How to keep the OAuth consumer secret safe, and how to react when it’s compromised?

Summary: I would just take the risk and keep the secret in the client app.

Proxy server alternative:

The only way you can reasonable mitigate the problems I list below and make the proxy-ing work, would be to go the whole nine yards – move all the business logic for dealing with the resources on the third party webservice to your proxy server, and make the client app dumb terminal with rich UI. This way, the only actions the malicious app would be able to make the proxy perform on its behalf would be only what your business logic legitimately needs.

But now you get in the realm of a whole slew of other problems having to deal with reliability and scalability.

Long deliberation on why simple proxy wouldn’t work:

Some people, when confronted with a
problem, think “I know, I’ll add my
own proxy server” Now they have two
problems. (with apologies to Jamie
Zawinski)

Your assumptions are largely right. Right down to the point where you start thinking about your own server, whether it keeps the secret and proxies the calls for the client app, or it attempts to determine if the app is legitimate and give it the secret. In both approaches, you still have to solve the problem of “is this request coming from a piece of code I wrote”?

Let me repeat – there is no way to distinguish on the wire that particular piece of software is running. If the data in the messages looks right, nothing can prove it’s another app that’s sending that message.

At the end of the day, if I am writing a malicious app, I don’t care if I actually know the real secret, as long as I can make somebody that knows it do a work on my behalf. So, if you think a malicious app can impersonate your app to the third party OAuth servers, why are you certain it can’t impersonate your app to your proxy?
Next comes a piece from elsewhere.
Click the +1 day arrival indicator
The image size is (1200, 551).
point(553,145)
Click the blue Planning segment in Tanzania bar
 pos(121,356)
But wait, there’s more. The domain at which your proxy service is located, is your identity to both your clients and the OAuth provider (as shown to the end user by the OAuth provider). If a malicious app can make your server do bad stuff, not only is your key revoked, but your public web identity is also not trusted anymore.


I will start with the obvious – there is no way to distinguish on the wire that particular piece of software is running. If the data in the messages looks right, nothing can prove it’s another app that’s sending that message.
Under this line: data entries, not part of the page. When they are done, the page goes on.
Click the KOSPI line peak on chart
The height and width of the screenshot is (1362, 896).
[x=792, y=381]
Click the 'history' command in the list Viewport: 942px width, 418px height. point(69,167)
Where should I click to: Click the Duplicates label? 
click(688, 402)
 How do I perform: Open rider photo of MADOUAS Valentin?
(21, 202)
Thus, any algorithm that relies on app-side stored secret can be spoofed. OAuth’s strength is that it never gives the user’s credentials to the app, instead giving the app temporary credentials of it’s own that the user can revoke if necessary.

Of course, the weak point here is that a sufficiently good app can get the user to trust it and not revoke the credentials, before it finished its nefarious deeds.

However, one way to mitigate this is Google’s approach of using 3-legged OAuth, instead of the standard 2-legged. In the 3-legged OAuth, there’s no pre-assigned secret, but on every authentication a new access token secret is issued, along with each access token. While ultimately this suffers from the same drawback, as a bad app can read the good app’s token secret from its process, it does result in the user having to approve the app access every time it needs new access token.

And of course, this also means that it’s a bit more inconvenient and annoying for the user.